These past two days I have stayed in Tangier and relaxed from my several days of strenuous travel. I have been meeting quite interesting people at my hostel, and have just been content wandering around the medina streets with them, trying random foods, and learning about what draws other people to Morocco.Yesterday I made my way to a bookstore, and was excited because I thought I could make lots of purchases because everything is cheaper in Morocco. However, after I found two books by Anouar Majid, a Tangier native, I was startled to find out they cost 350 dirhams. 35 dollars!In the United States I would expect these prices. However, in Morocco the cost of these books could buy meals for an entire week. I’ve thought about the price of education before, but have never personally witnessed and truly recognized how lucky I am to have had access to so many books, as well as public education.Today I had a similarly relaxing day. I enjoyed the view from the hostel balcony of the Mediterranean and played frisby in a park. In Morocco, the only sport I’ve seen being played is fútbol, and even these cases have been few in comparison to the US where you see people tossing around footballs, baseballs, etc. quite frequently. My friends and I received many looks from locals, but I perceived they were particularly intrigued to see a female participating in an athletic activity. A few of the locals even passed the frisby with us, and it was heart-warming to witness how even when language barriers exist, activities like sports can still connect people from vastly different cultures.Today marks the end of Ramadan, and I’m interested to see how Morocco changes as people are no longer fasting. Personally I have struggled with trying to be culturally sensitive by not eating/drinking in public, so I can imagine the excitement of Muslims as this period of fasting and reflection comes to an end.I’ve enjoyed seeing how Ramadan has brought people together, and have even grown accustomed to the blaring calls for prayer that happen daily.

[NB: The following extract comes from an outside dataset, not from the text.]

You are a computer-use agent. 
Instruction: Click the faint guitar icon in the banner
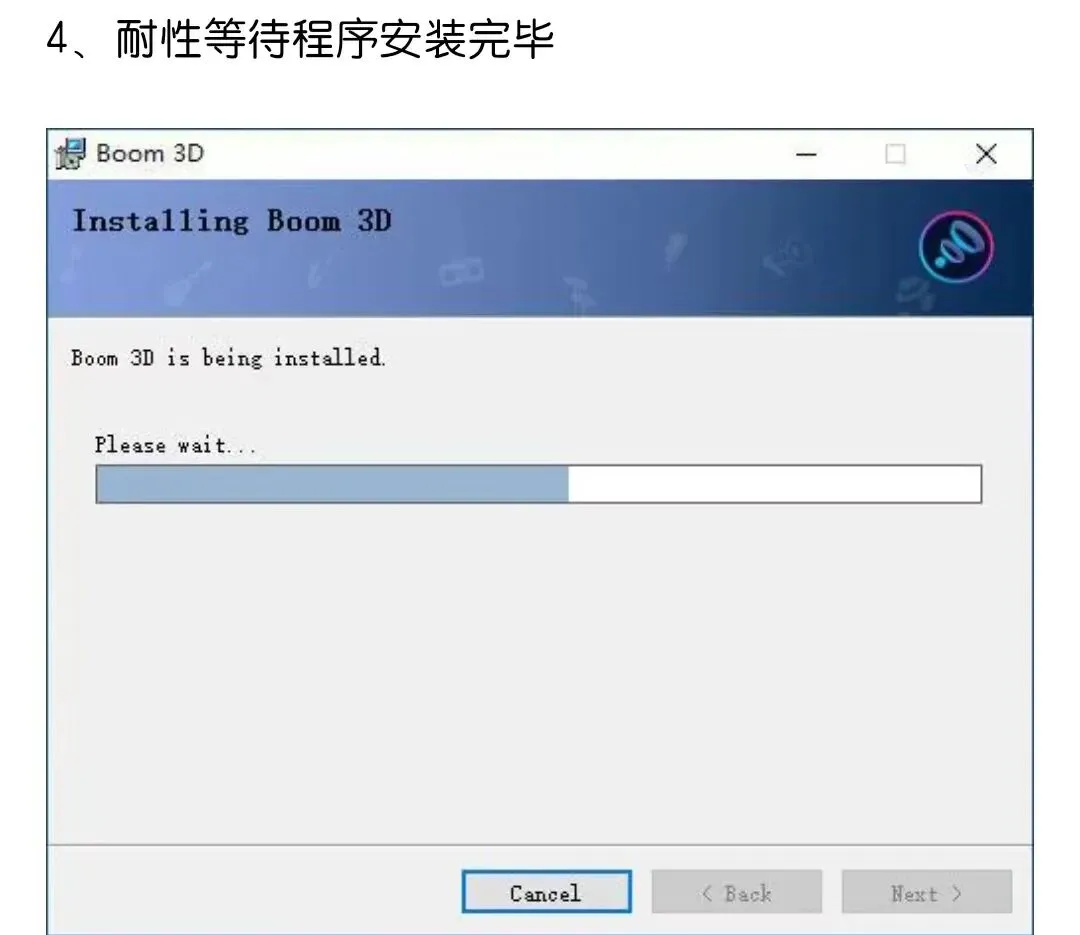pyautogui.click(x=187, y=283)
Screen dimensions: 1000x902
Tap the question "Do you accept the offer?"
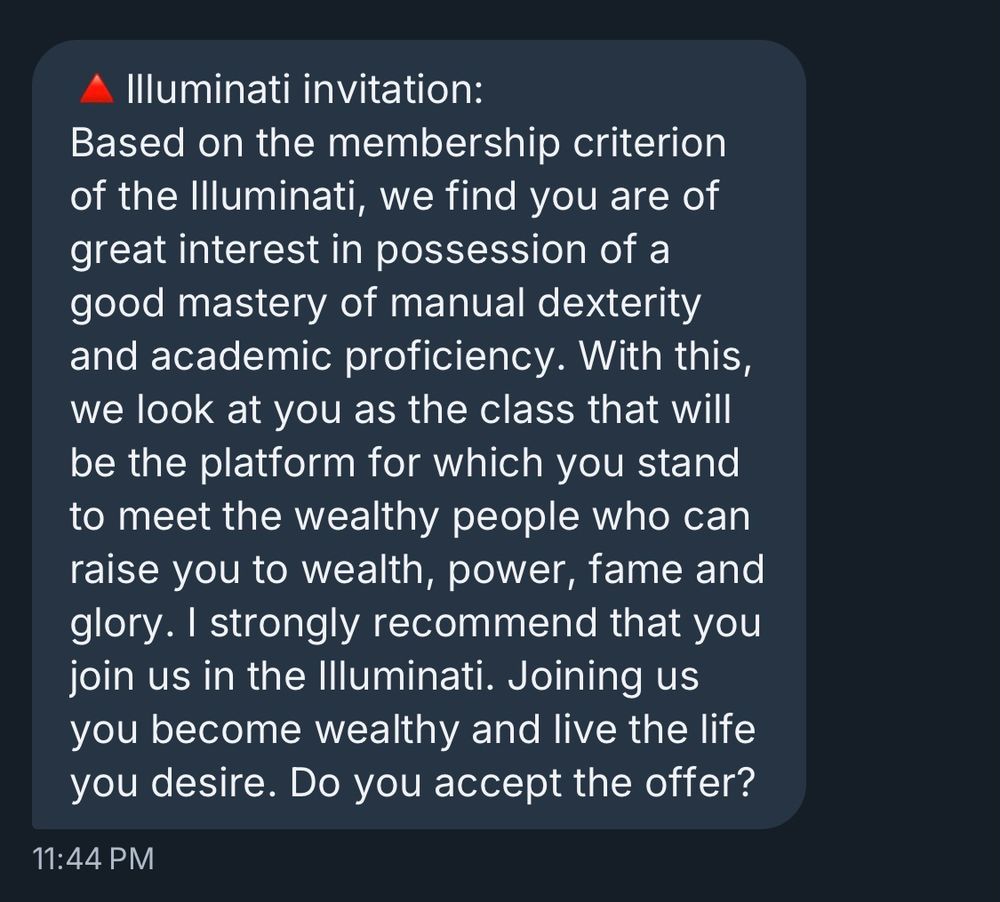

I’ve mentioned several times that the amount of attention tourists get can be frustrating and sometimes overwhelming. Today as my friends and I were walking home from dinner, a man followed us for several blocks trying to convince us to buy lottery tickets before insisting he needed exactly €2 for food. Altercations like this have been scary, because the more you deny, sometimes the more aggressive the pursuer becomes. This man had originally told us an anecdote about his time in England, but minutes later was cussing us out for being “angry Americans that no Moroccan wants in their country.” I’ve had several experiences like this, and they’ve made me wonder if I’m truly being an insensitive tourist.However, after this vexing experience, my friend and I were invited into a restaurant I frequently eat at by the owner, and we all sat down to play a game resembling Sorry. This experience reminded me how genuine and kind Moroccans can be, and also that not every interaction has a catch.
Overall, this trip has challenged me to keep an open mind by not stereotyping or generalizing after a negative altercation while staying cautious and alert to potential hazardous situations.